1.- Nel ricorso incidentale R.A. imputa alla corte di merito di avere liquidato, in suo favore, le spese processuali relative all’attività processuale svolta soltanto nella sua qualità di erede di D.R. e non quelle relative alla più onerosa attività svolta per la sua difesa in proprio.

7.1.- Il motivo è infondato.

La sentenza impugnata, avendo liquidato unitariamente le spese del secondo grado in favore di R.A., è conforme a diritto, trattandosi di attività difensiva unica, sebbene svolta in una duplice veste.

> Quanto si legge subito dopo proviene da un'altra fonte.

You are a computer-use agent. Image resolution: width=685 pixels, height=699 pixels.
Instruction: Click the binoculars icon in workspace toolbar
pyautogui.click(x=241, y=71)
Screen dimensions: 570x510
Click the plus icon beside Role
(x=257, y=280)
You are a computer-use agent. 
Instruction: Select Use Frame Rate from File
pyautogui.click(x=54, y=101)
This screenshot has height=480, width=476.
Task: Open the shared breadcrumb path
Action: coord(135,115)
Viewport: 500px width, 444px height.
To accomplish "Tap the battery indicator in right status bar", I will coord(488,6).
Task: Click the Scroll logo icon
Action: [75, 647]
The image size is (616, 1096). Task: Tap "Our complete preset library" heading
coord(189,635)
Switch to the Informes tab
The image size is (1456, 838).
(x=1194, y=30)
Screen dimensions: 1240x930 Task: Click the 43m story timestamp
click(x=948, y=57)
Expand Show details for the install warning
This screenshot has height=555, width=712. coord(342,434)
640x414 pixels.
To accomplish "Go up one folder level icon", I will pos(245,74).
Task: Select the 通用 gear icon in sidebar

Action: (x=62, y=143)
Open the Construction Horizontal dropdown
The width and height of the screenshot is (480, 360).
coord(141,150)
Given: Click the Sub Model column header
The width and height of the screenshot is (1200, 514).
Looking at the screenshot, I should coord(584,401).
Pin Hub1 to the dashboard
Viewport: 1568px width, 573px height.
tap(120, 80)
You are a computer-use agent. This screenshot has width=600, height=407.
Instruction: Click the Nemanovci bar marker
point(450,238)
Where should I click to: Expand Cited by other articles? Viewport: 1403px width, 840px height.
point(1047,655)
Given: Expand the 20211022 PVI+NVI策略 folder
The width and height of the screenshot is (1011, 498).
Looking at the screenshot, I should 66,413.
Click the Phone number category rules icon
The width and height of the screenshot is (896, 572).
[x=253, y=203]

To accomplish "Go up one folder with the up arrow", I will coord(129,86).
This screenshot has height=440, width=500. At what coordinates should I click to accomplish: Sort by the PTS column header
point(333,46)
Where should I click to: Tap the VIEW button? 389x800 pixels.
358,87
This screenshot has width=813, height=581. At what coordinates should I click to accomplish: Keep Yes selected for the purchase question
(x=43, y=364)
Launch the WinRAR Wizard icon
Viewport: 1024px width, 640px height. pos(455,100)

8.- In conclusione, entrambi i ricorsi vanno rigettati. Sussistono giusti motivi per compensare parzialmente le spese processuali, anche in considerazione della soccombenza reciproca, ponendo a carico dei ricorrenti, la cui soccombenza è prevalente, il pagamento dei due terzi delle spese del giudizio di legittimità, liquidate in dispositivo.
P.Q.M.

La Corte riunisce i ricorsi e li rigetta; compensa per un terzo le spese del giudizio di cassazione e condanna i ricorrenti, in solido, a pagare gli altri due terzi, che liquida, nella percentuale così indicata, in Euro 3.000,00 per onorari e Euro 150,00 per esborsi.

In caso di diffusione del presente provvedimento, omettere le generalità e gli altri dati identificativi.

Così deciso in Roma, nella Camera di consiglio della Sezione Prima Civile, il 2 luglio 2012.

Depositato in Cancelleria il 19 luglio 2012

Testo non ufficiale. La sola stampa del bollettino ufficiale ha carattere legale.